The bill (S 3096) aims to promote greater diversity in the legal marijuana industry, ratchet up oversight on the host community agreements that marijuana businesses are required to enter into with municipalities, and to lay the groundwork for cities and towns to green light on-site cannabis consumption establishments within their borders.
The bill would direct 15 percent of the money in the Marijuana Regulation Fund, which is where revenue brought in by the state’s marijuana excise tax, application and licensing fees, and industry penalties is deposited, into a new Social Equity Trust Fund. That fund would offer grants and loans to boost participation in the cannabis field among populations disproportionately harmed by the War on Drugs. The House bill called for 20 percent and the Senate passed a bill dedicating 10 percent to the new fund; the conferees split the difference.

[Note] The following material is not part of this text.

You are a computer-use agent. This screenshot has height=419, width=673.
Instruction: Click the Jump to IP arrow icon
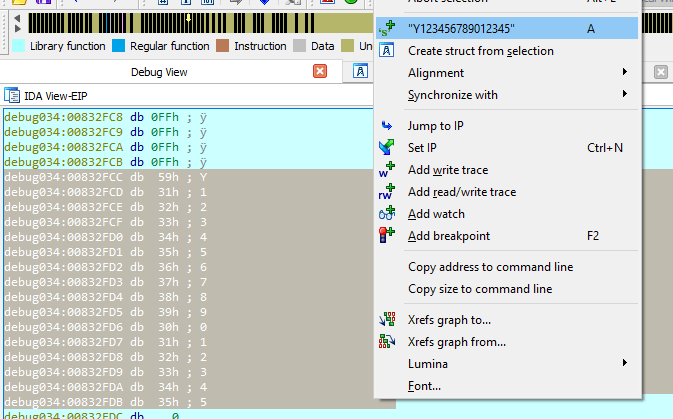388,126
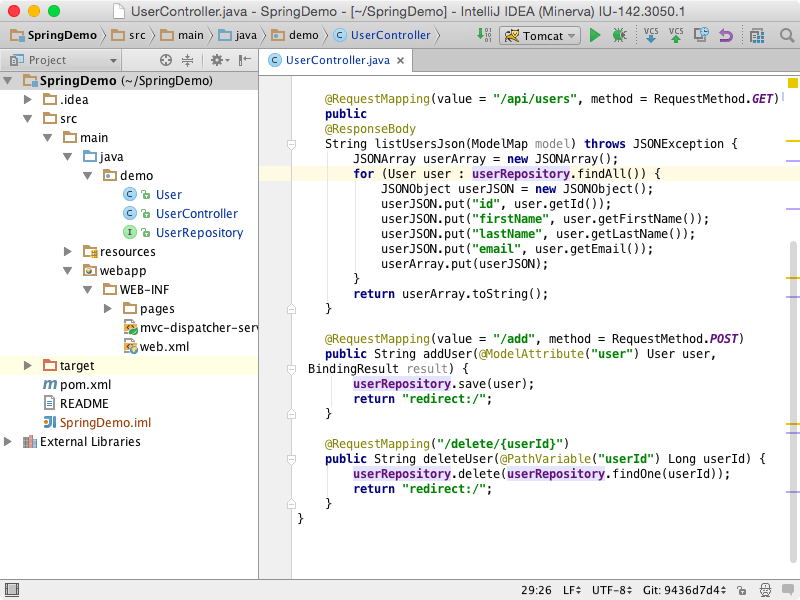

The bill would also give the Cannabis Control Commission the authority to review and approve host community agreements before a business obtains its final license, and clarifies that a community impact fee in an HCA cannot exceed 3 percent of gross sales and must be “reasonably related to the costs imposed upon the municipality by the operation of the marijuana establishment.” HCAs would only be allowed for the first eight years a marijuana company is in business.
Sen. Sonia Chang-Díaz, the Senate chair of the Cannabis Policy Committee, said the compromise bill “takes on some of the industry’s biggest issues.”
“It will re-balance the playing field where, so far, wealthy corporations have been able to buy their way through the licensing process and yet, too many local small businesses and Black and brown entrepreneurs have been locked out the of the industry,” she said.
The conference committee report emerged in the Senate at 11:50 a.m. and was accepted on a voice vote at 11:58 p.m. It was accepted by the House a few minutes later, just after midnight. Procedural votes would get the bill to Gov. Charlie Baker’s desk in the wee hours of Monday. The governor has said he hoped the bill would make it through the legislative process and onto his desk.
“This conference report is a reflection of many meaningful conversations and debates about what it looks like to set the bar for good economic, regulatory and social policy in the new and rapidly growing cannabis industry in the commonwealth,” Sen. Michael Rodrigues, the Ways and Means chairman and lead Senate conferee, said.
Rodrigues said the compromise bill also includes language addressing Section 280E of the federal tax code and the taxation of cannabis businesses.
“To ensure that cannabis businesses can thrive in the commonwealth, it decouples provisions of the Massachusetts tax law to allow cannabis businesses to deduct ordinary business expenses,” he said.
Rodrigues said the conference committee decided to establish a study on “the use of medical marijuana in schools so that we can find a path forward for students that would greatly benefit from medical use marijuana as an accommodation.”
Many of the issues addressed in the compromise bill were priorities for the Cannabis Control Commission, which for years has been asking the Legislature to give it the power to regulate HCAs and last year began urging the House and Senate to support a social equity fund for the growing industry.